Le 29 mars dernier, l’OTRE a dénoncé l’insuffisance des mesures mises en place par le Gouvernement pour venir en aide au secteur du transport routier de voyageurs. Insuffisance ? Euphémisme, s’il en est ! Bien sûr les dispositions du Décret n° 2021-310 du 24 mars 2021 créent une aide complémentaire au fonds de solidarité. Il s’agit d’une aide bimestrielle au cours du premier semestre 2021 destinée à compenser les coûts fixes des entreprises qui ne seraient pas actuellement couverts, en raison des restrictions sanitaires.

Le Conseil de Métier Transport Routier de Voyageurs de l’OTRE a vite pris la mesure de ce dispositif réglementaire complémentaire au Fonds de Solidarité : de fait, ce dispositif ne s’appliquera qu’à très peu d’entreprises du secteur du tourisme par autocars du fait des seuils beaucoup trop élevés ou inadaptés permettant l’éligibilité des entreprises concernées.

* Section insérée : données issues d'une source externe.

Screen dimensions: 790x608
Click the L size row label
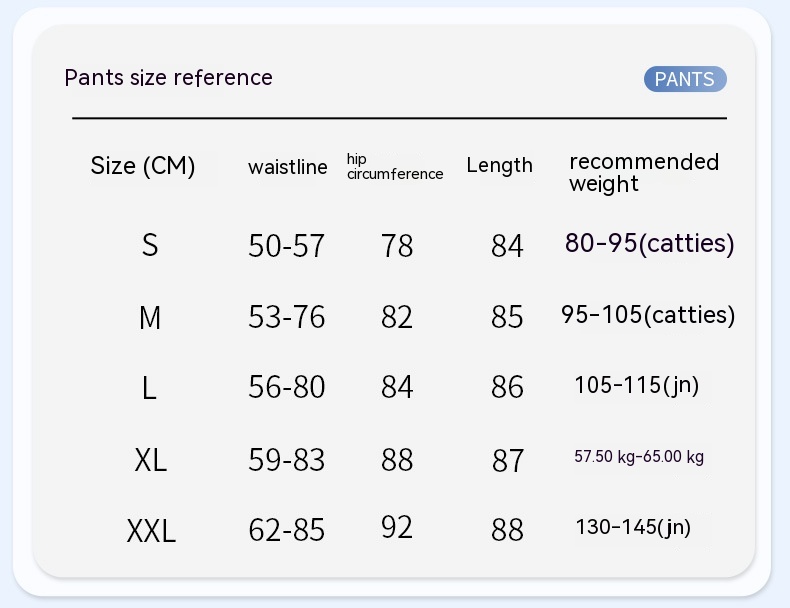(x=150, y=388)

S’agissant notamment de la condition de perte du chiffre d’affaires, le texte prévoit que le chiffre d’affaires mensuel de référence de l’entreprise sur la période éligible (chiffre d’affaires des mois de janvier et février 2019) est supérieur à 1 million d’euros pour au moins un de ces deux mois ou bien le chiffre d’affaires annuel de 2019 est supérieur à douze millions d’euros

Une exception est prévue pour les entreprises qui relèvent du secteur de la restauration traditionnelle, de l’hôtellerie et hébergements similaires, hébergements touristiques et autre hébergement de courte durée au titre principal de leur activité qui pour être éligible ont la possibilité de s’affranchir de l’exigence de ce seuil particulièrement élevé.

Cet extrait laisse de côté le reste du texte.